Researchers at the British Antarctic Survey (BAS) and the University of California, Santa Cruz have discovered that Earth’s last great global warming period, 3 million years ago, may have been caused by levels of CO2 in the atmosphere similar to today’s.
Reporting this week in a leading Earth Science journal, Geochemistry Geophysics Geosystems, the scientists describe how they tested two widely held ideas that attempted to explain the balmy conditions on Earth at that time. Their findings clearly demonstrate that studying past climates can help us to understand the likely impact of greenhouse gas emissions and global warming.

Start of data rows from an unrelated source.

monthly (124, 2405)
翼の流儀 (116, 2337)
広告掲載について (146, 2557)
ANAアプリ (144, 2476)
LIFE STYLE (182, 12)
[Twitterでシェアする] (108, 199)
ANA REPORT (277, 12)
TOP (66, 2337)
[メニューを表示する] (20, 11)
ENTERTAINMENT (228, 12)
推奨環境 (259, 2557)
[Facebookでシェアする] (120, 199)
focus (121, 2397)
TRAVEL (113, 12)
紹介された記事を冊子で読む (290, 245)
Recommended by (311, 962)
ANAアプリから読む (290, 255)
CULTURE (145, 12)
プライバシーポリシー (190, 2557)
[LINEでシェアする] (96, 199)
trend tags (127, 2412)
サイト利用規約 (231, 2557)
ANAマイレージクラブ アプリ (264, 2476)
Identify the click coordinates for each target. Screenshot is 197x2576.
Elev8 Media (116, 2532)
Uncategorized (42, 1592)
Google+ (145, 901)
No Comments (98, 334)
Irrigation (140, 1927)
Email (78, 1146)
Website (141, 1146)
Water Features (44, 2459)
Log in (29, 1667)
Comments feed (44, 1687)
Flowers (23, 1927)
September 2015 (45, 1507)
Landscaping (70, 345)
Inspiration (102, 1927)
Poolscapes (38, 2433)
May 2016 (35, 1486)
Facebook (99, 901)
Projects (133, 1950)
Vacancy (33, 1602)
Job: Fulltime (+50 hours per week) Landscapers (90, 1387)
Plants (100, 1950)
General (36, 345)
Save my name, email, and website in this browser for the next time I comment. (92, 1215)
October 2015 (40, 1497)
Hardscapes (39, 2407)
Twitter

BAS Principal Investigator Dr Alan Haywood said, ‘There are two schools of thought about past warm intervals. Many scientists suggest that they were caused by ocean currents (like the Gulf Stream) moving greater amounts of warm water from the tropics to the polar regions. Others speculate that increased levels of CO2 in the atmosphere initiated warming all over the planet. We used the latest supercomputing technology combined with chemical analysis of seabed sediments to make a sophisticated reconstruction of past sea temperatures. If the warming was caused by ocean currents, we would expect to see cooling at the tropics and warming at the poles. Conversely, if CO2 was the cause then we would expect both the tropics and the poles to warm. The sea temperature pattern we found points the finger squarely at CO2 rather than the ocean currents. This is a real breakthrough for those of us investigating past climate – we’ve made a major contribution to a long standing argument and our findings are critical to understanding how climate may respond to emissions of greenhouse gases in the future’.
Clues to past sea-surface temperature come from tiny marine algae that live near the surface. They produce chemicals called alkenones that record the sea temperature. When the algae die they sink and become part of the seabed. Therefore, a record of past sea temperatures is stored within the sediments. Sea-surface temperatures were also predicted using a climate model running on a sophisticated supercomputer based at Manchester. This is capable of billions of calculations per second.